There are basically two instances when companies use NDAs. The first is when revealing sensitive information to third parties such as potential investors, partners in joint ventures and other transactions. The second is with employees. All NDAs must have certain elements. NDAs for employees have special considerations.
Most companies use generic NDAs that they find on the Internet. These generic NDAs have long paragraphs about information from the Disclosing Party is confidential and other such terms. The problem with these generic NDAs is that they lack certain essential elements.
NDAs must specify what is confidential. Most generic NDAs do not state what information is confidential. This is a fatal flaw. The whole point of an NDA is that the parties agree that certain information cannot be disclosed to third parties or used by the party receiving the information. However, if the Disclosing Party does not state what types of information are confidential, then the parties do not have a valid, enforceable contract. There is no meeting of the minds (as we attorney like to say). The courts agree and refuse to enforce generic NDAs. The courts reason that the parties have not agreed as to what information is covered by the NDA.
- We urge our clients to specifically list the types of information that is covered by the NDA. This does not mean that a secret formula, for instance, must be stated in the NDA. If the NDA states that the NDA covers the Disclosing Company’s formulas, then that is sufficient.
Governing Law/Venue. Most companies do not specify which state’s laws will govern the NDA. This is a mistake. The law governing a contract like an NDA can be important as is venue of any action arising from the contract. Furthermore, Congress enacted a Federal Trade Secret law a few years ago and that might be a good fit.
Employees. Employers take special considerations in drafting NDAs or confidentiality agreements (as such agreements are usually called for employees) . Inventions of the employees should be specifically addressed. The agreement should address carve outs for existing inventions. If the NDA is to be enforced under Federal law, then the NDA must state that an NDA is not applicable to a whistleblower. If that exception is not stated, then the NDA is void.
California, employers must use great care in NDAs and confidentiality agreements. Those agreements must not be overbroad.
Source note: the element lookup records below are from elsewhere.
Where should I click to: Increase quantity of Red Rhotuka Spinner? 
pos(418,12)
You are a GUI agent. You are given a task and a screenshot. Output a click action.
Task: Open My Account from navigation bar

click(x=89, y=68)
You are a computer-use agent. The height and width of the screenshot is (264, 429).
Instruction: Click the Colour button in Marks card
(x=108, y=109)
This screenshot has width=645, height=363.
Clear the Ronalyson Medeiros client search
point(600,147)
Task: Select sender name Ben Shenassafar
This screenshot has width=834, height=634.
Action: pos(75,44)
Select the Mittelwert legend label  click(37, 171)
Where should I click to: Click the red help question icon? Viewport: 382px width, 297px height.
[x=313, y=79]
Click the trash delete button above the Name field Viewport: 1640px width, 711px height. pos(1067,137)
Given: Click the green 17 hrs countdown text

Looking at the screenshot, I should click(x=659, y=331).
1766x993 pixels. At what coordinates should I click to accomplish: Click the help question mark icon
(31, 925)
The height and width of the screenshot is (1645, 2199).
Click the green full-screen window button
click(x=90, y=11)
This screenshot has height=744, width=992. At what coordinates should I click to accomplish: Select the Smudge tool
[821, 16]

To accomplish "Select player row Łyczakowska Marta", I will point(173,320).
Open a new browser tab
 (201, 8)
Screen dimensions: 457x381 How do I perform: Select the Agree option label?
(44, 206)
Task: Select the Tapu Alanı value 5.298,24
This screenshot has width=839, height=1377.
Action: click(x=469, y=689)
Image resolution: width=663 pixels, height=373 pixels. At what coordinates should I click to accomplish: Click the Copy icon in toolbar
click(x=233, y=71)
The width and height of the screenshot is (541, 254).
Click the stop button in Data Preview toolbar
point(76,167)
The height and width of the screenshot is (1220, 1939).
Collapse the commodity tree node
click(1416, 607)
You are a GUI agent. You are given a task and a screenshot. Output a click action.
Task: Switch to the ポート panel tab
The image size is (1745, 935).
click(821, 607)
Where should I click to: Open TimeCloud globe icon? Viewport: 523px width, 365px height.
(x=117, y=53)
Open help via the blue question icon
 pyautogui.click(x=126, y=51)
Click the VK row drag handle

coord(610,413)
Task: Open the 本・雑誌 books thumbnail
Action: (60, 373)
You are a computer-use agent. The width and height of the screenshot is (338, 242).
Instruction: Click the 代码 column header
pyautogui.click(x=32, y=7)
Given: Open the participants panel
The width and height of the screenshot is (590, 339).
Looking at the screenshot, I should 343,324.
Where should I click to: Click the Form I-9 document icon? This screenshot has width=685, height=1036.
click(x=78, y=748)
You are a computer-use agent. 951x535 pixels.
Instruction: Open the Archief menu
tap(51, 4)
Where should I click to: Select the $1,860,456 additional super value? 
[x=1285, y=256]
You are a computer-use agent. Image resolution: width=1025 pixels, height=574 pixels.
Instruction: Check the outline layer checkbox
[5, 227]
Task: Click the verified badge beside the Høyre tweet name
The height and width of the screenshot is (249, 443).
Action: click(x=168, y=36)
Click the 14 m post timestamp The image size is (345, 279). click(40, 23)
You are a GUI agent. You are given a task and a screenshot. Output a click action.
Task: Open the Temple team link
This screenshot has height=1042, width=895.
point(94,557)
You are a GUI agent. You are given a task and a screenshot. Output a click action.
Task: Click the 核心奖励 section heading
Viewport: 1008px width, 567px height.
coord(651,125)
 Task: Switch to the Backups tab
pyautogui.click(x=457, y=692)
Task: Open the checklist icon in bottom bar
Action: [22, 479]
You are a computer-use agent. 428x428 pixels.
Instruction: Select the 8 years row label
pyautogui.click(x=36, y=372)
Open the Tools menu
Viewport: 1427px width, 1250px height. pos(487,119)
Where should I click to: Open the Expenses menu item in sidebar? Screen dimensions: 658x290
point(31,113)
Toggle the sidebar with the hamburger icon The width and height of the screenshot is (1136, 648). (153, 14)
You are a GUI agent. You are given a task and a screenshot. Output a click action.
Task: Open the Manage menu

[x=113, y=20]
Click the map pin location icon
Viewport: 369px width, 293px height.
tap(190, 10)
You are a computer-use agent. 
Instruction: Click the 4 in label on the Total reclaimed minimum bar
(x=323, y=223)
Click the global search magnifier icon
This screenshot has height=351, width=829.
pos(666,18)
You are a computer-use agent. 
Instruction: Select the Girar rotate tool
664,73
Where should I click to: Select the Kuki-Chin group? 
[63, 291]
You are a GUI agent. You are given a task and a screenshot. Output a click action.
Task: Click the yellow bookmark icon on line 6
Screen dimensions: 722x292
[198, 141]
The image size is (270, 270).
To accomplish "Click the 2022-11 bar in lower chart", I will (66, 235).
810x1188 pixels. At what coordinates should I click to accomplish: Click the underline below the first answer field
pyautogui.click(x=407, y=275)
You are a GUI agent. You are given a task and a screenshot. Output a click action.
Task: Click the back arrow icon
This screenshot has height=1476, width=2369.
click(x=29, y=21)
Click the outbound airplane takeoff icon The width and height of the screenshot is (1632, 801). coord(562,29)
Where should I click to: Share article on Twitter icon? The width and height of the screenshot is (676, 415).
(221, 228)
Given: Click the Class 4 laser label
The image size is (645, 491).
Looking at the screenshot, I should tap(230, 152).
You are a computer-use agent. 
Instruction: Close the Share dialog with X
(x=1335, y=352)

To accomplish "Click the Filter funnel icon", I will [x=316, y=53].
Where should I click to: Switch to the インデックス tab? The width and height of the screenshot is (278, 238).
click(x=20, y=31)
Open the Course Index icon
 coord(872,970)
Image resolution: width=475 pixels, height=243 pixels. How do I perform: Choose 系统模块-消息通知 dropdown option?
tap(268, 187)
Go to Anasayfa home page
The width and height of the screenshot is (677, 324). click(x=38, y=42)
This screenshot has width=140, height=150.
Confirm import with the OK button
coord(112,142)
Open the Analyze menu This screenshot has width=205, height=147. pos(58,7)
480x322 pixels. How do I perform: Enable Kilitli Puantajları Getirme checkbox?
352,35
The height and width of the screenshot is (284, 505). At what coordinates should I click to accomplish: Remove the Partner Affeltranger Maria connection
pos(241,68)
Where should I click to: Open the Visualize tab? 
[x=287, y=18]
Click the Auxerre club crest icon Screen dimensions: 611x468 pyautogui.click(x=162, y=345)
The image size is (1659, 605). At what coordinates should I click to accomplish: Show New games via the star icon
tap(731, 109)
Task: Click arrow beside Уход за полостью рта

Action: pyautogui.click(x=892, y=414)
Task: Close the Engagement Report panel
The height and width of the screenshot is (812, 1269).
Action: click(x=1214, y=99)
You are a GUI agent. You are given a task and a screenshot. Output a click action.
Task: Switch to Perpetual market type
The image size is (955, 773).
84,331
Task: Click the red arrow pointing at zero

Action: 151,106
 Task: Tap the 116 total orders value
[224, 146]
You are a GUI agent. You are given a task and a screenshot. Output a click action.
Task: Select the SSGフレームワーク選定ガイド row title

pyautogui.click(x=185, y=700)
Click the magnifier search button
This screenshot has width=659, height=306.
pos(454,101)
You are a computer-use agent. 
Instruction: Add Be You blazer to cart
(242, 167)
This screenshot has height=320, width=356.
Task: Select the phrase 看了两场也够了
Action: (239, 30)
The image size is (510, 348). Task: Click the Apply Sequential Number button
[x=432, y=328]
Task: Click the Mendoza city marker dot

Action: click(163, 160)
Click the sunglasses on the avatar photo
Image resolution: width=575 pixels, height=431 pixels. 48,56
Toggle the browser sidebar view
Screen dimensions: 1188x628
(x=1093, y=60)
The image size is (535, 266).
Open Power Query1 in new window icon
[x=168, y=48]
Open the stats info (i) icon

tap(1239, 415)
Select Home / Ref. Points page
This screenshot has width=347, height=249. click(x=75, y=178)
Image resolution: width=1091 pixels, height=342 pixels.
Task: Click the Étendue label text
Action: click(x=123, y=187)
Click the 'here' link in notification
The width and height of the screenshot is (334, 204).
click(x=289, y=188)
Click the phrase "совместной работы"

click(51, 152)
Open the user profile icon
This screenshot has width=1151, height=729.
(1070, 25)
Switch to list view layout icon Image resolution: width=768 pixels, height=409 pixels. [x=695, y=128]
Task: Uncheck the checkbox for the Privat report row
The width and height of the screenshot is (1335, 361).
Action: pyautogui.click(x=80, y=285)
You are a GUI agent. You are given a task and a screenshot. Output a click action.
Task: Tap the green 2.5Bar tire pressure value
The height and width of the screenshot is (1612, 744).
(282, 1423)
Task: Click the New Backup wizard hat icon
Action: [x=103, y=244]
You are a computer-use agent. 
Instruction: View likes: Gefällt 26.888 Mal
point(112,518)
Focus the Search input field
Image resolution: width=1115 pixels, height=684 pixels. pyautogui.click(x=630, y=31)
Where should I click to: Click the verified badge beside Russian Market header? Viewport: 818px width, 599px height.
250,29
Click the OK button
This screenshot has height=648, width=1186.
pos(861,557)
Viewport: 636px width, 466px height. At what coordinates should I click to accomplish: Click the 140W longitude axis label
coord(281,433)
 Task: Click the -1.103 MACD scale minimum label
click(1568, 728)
Such agreements often state that everything that the employee learned or created while employed is confidential and can’t be later used by the employee. Those terms are overbroad. In California, agreements with overbroad terms are void under California’s anti-noncompete laws. The entire agreement is void not just the offending terms.
Companies must use care in drafting NDAs and confidentiality agreements. The inability to enforce one can be devastating. A well crafted and clear NDA can also show that a company is serious about protecting its information which prevent a lot of problems.